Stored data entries
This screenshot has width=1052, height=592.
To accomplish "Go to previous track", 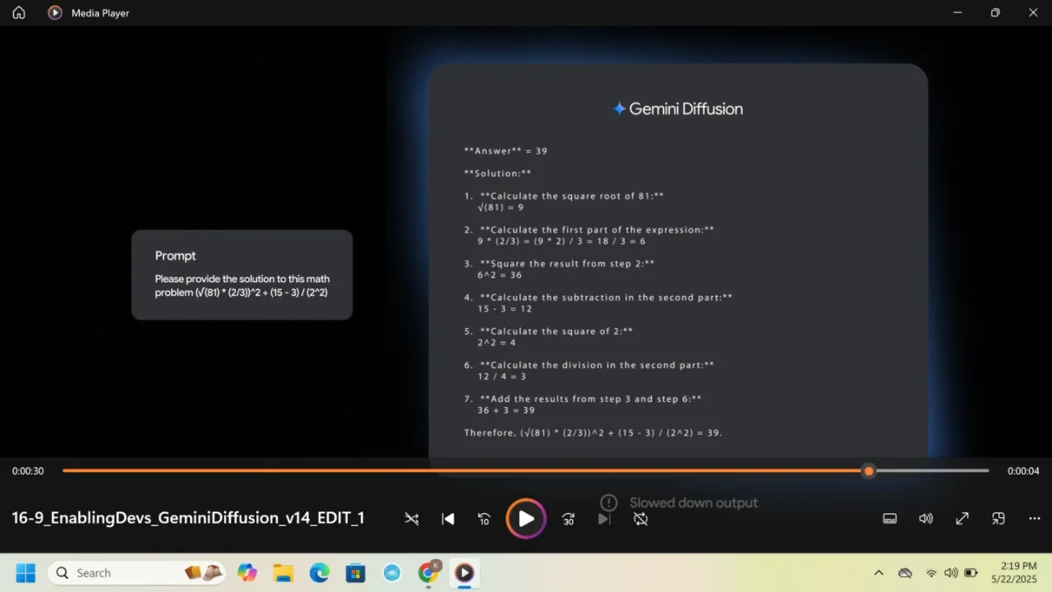I will pyautogui.click(x=448, y=519).
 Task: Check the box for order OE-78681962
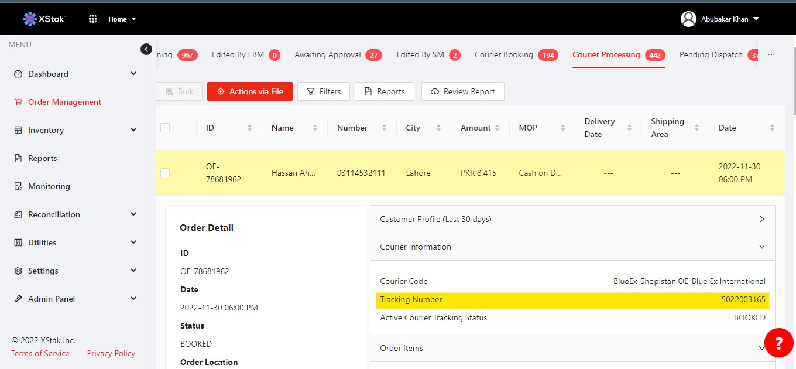[x=165, y=173]
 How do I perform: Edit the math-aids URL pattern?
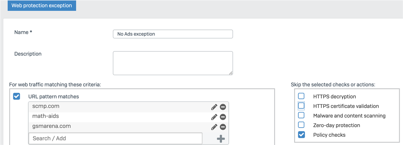214,117
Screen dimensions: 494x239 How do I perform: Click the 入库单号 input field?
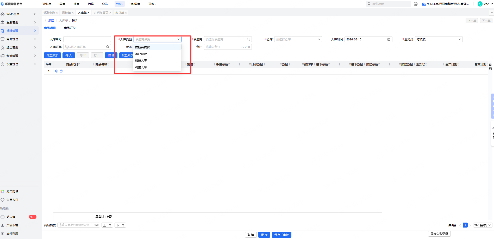coord(87,39)
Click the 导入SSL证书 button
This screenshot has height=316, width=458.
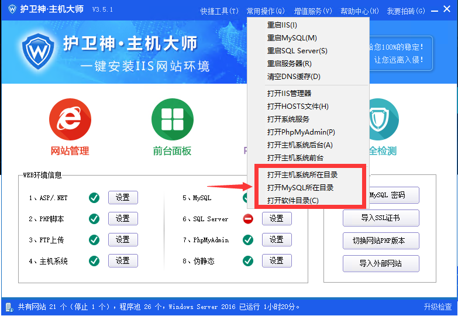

* PROBLEM REQUIREMENTS *
Exact copy, pictures omitted: every line from the one holding "Task: Check the box for order OE-78681962" through the last line of the data above, and nothing else.

* TASK ANSWER *
 Task: Check the box for order OE-78681962
[x=165, y=173]
 How do I perform: Edit the math-aids URL pattern?
214,117
Screen dimensions: 494x239 How do I perform: Click the 入库单号 input field?
coord(87,39)
Click the 导入SSL证书 button
This screenshot has height=316, width=458.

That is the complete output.